"2010'da sepet yapın"

Ar; "Hissede yüzde 50 reel, yüzde 50 finanstan oluşan bir sepet yapın."

17.07.2015 20:48:230
Paylaş Tweet Paylaş
"2010'da sepet yapın"
2008’in son çeyreğinde 2009’un çok kötü geçeceğine yönelik büyük bir endişe vardı. Gelişmekte olan ülke ekonomileri içinde ayrışan Türkiye, bazı gelişmiş ekonomilere göre de bir adım öne geçti. Rating kuruluşlarının Türkiye’nin kredi notunu artırması ve ‘yatırım yapılabilir ülke’ seviyesinin bir alt basamağına kadar çıkarması, bunun önemli göstergesi oldu. Garanti Yatırım İcra Kurulu Başkanı Metin Ar, yatırım yapılabilir ülkelere bakıldığında Türkiye’nin mevcut indikatörleriyle bu ülkeler arasında yer alması gerektiğini söylüyor. Ar, mevcut durum bozulmaz ve iyileştirmeler sağlanırsa, yeni not artırımları bekliyor.
2010’da bütçe açığı ve özeleştirme konularına dikkat edilmesi gerektiğini kaydeden Metin Ar, “2010 zor bir yıl olacak. Risklerin artacağı bu dönemde sepet hazırlamak doğru strateji olur” diyor. Metin Ar’ın 2009 değerlendirmesi, 2010 beklentileri ve yatırımcıları tavsiyeleri şöyle:

Türkiye piyasaları, 2009’da krizin yaralarını büyük ölçüde sardı. Bu durumunu açıklayan faktörleri anlatır mısınız?
Bunun ilk nedeni, Türk finans sektörünün sağlam yapısı. İkinci nedeni ise görülmeyen kalemlerden Türkiye’ye ciddi bir para girişi olması. 2001 krizinden sonra kurulan BDDK sistemi, çok başarılı bir şekilde çalıştı. 2001’de kriz aşısını olan Türk bankaları, bu sarsıntıda sağlam durdu. 2007 sonunda BDDK Başkanı yaptığı bir açıklamada, bankalara 2008 yılının kötü geçeceğini söyleyerek, 2007 kârını dağıtmamalarını, özsermayelerini kuvvetli tutmalarını tavsiye etti. Ortada kriz yokken, şirket değerlemeleri en üst seviyedeyken BDDK’nın yaptığı bu açıklama, öngörüsünün ne kadar güçlü olduğunun önemli bir göstergesi.
Sonuçta tüm Batı Avrupa ülkelerinde ve OECD’de bankalar devletten yardım alırken, yardıma ihtiyaç duymayan tek finans sektörü Türkiye’de vardı. Türk bankaları bu süreçte devletten katkı almazken, aksine çok likit durumda oldukları için, likiditesinin önemli kısmıyla Hazine bonosuna yatırım yaptı. Faizler düşünce de kârları arttı. Sonuçta bankalar 2007’de iyi durumdaydı. 2008’de daha sağlam hale geldiler. 2009’da 2008’in de üzerinde iyi durumdalar. 21 sermaye yeterlilik rasyosu, yüzde 27-28 sermaye kârlılığı oranı dünyada yok. Kötü kredi oranı yüzde 5’lerde. Bu da iyi bir oran.
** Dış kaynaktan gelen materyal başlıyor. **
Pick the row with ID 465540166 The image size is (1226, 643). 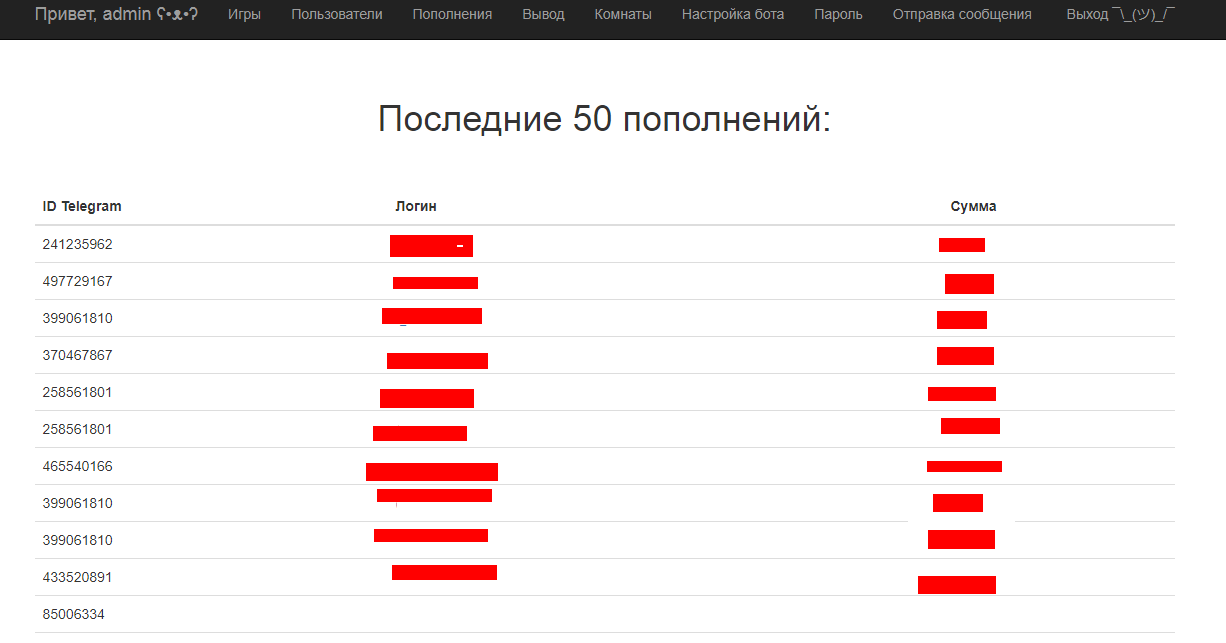tap(77, 466)
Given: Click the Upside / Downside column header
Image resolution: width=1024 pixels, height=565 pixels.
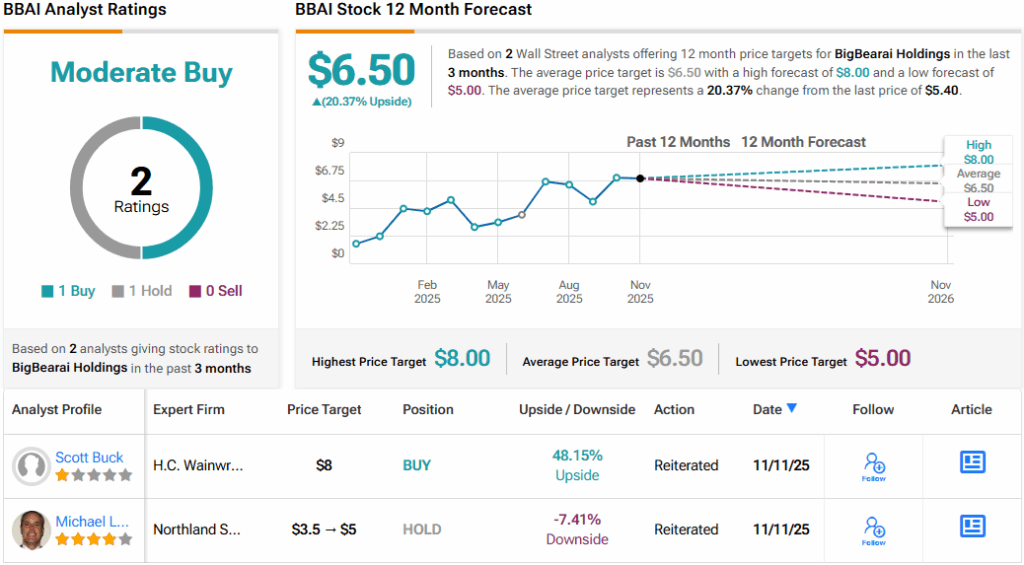Looking at the screenshot, I should pos(577,410).
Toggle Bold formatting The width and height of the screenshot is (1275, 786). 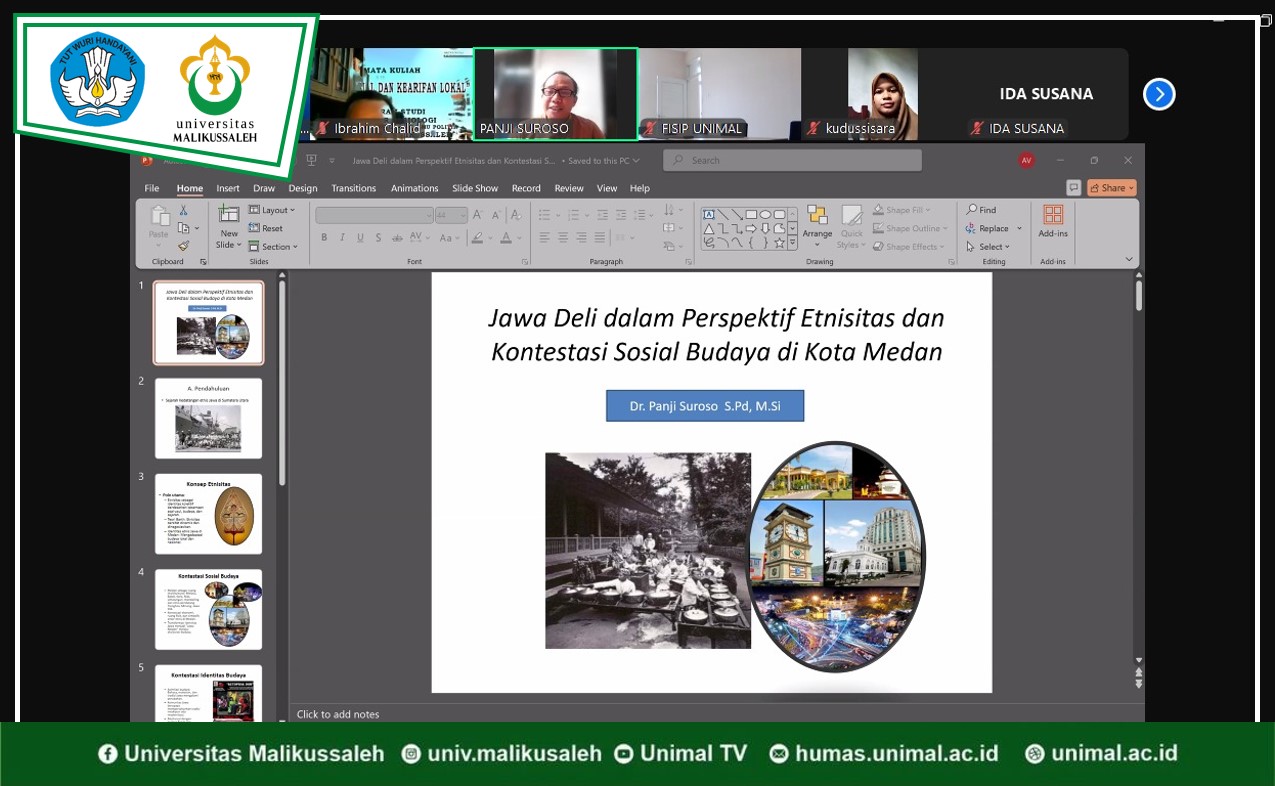[324, 238]
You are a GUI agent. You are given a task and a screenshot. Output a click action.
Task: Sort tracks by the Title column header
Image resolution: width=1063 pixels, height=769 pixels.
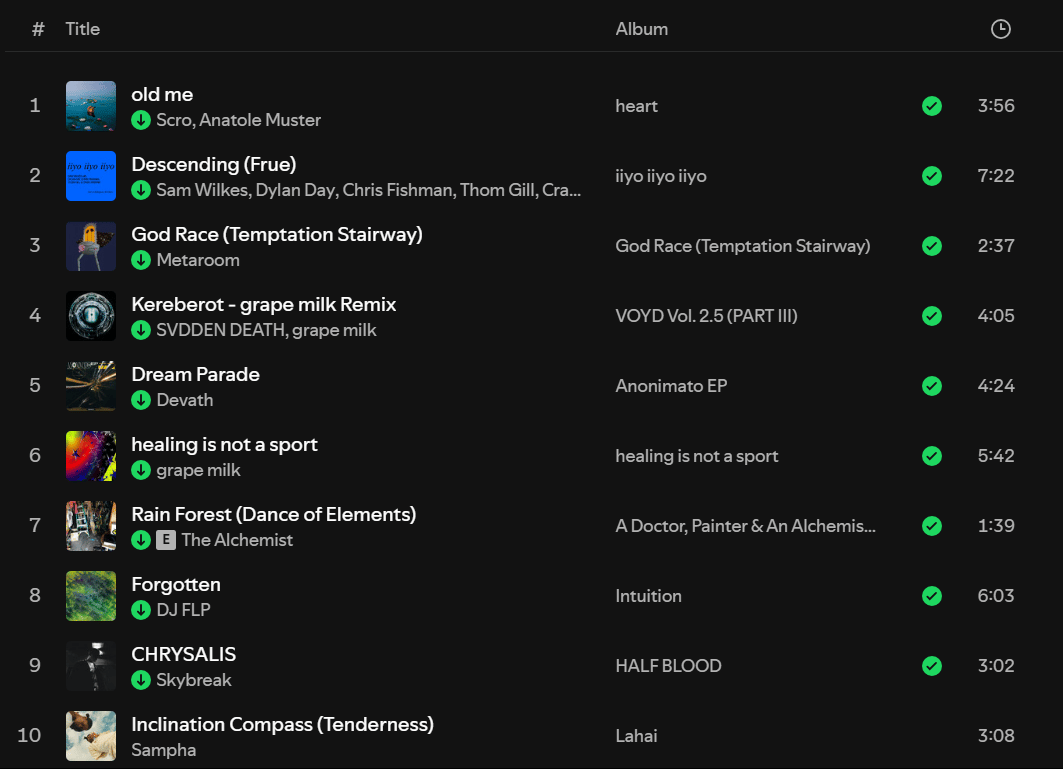[x=83, y=29]
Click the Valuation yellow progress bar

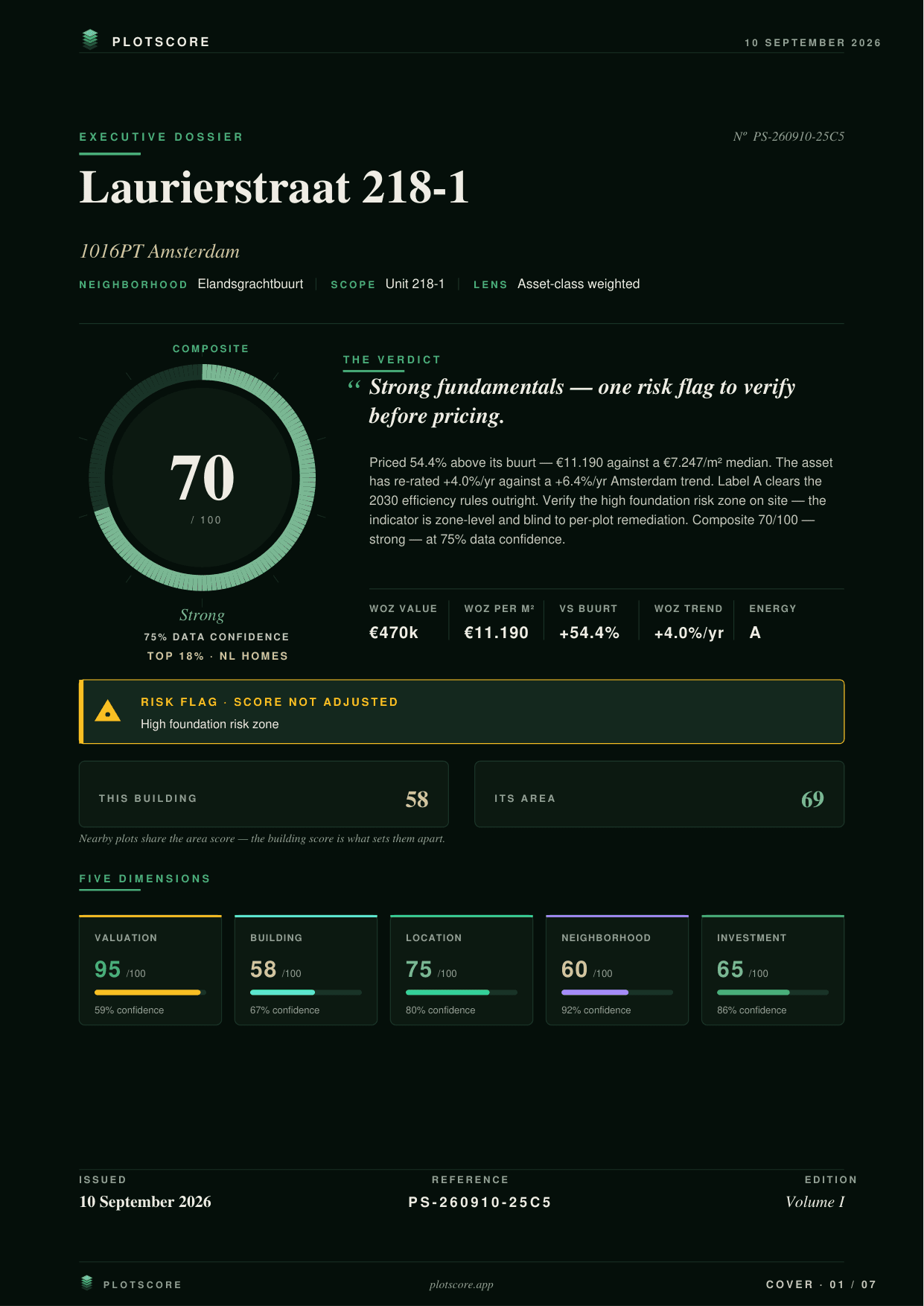150,993
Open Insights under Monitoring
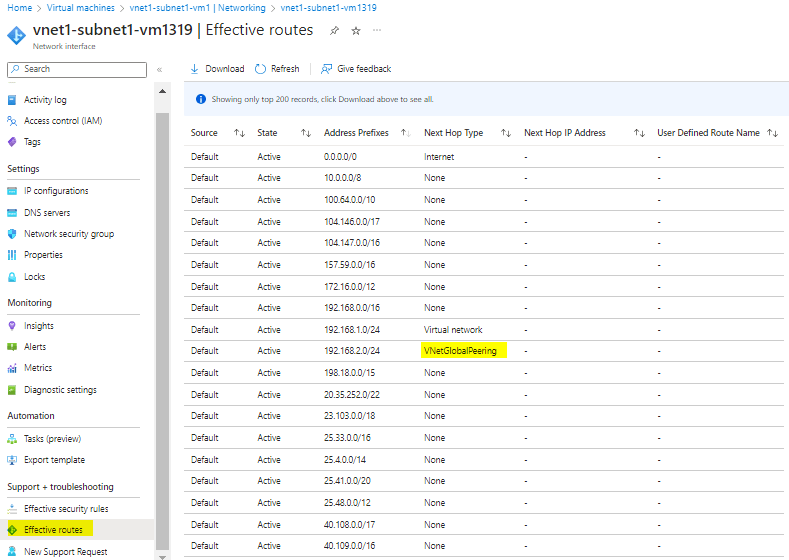Viewport: 789px width, 560px height. [x=39, y=326]
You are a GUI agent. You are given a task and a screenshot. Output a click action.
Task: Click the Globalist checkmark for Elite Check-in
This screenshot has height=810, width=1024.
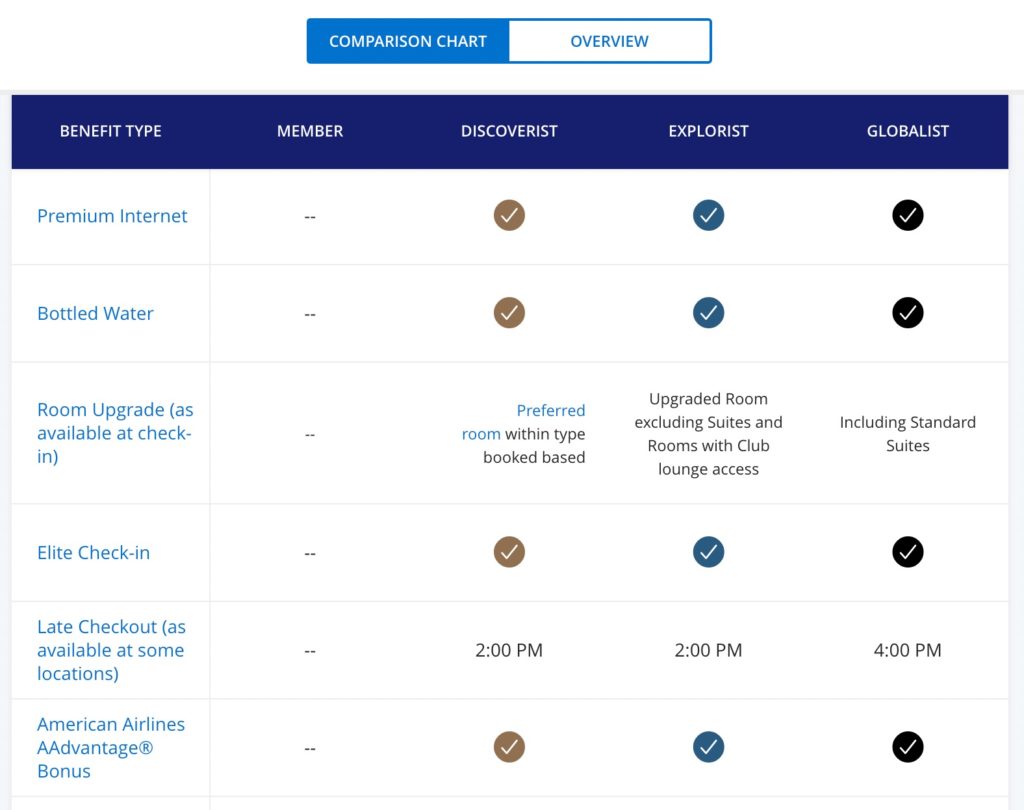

Görülmeyen kalemlerden para girişini açar mısınız?
Bunun biz tam izahını yapamadık, tam izahını yapana da rastlamadık. Görülmeyen kalemlerden Türkiye’ye ciddi bir para girişi oldu. Bazı izahlar var ama bu izahlar gelen paranın büyüklüğünü açıklayamıyor. İhracat yapan şirketlerin ihracat dövizlerini eskisinden daha erken ülkeye getirdikleri söyleniyor. İthalat yapan şirketlerin daha uzun vadede iş yaptıkları belirtiliyor. Şirketlerin yastık altındaki dövizleri altınları sermayeye ilave ettikleri konuşuluyor. Tüm bunlar olsa olsa 4-5 milyar dolar eder. Yani Türkiye’ye görülmeyen kalemlerden giren 15-20 milyar doları tam anlamıyla açıklayıcı nitelikte değil. Sonuçta Türkiye’nin gizli rezervleri devreye girince geçen yıl ‘1 TL= 2 dolar’ senaryoları, düşen doğrudan yabancı sermaye girişine, olmayan IMF anlaşmasına rağmen~ gerçekleşmedi. Bu da Türkiye’nin şansı.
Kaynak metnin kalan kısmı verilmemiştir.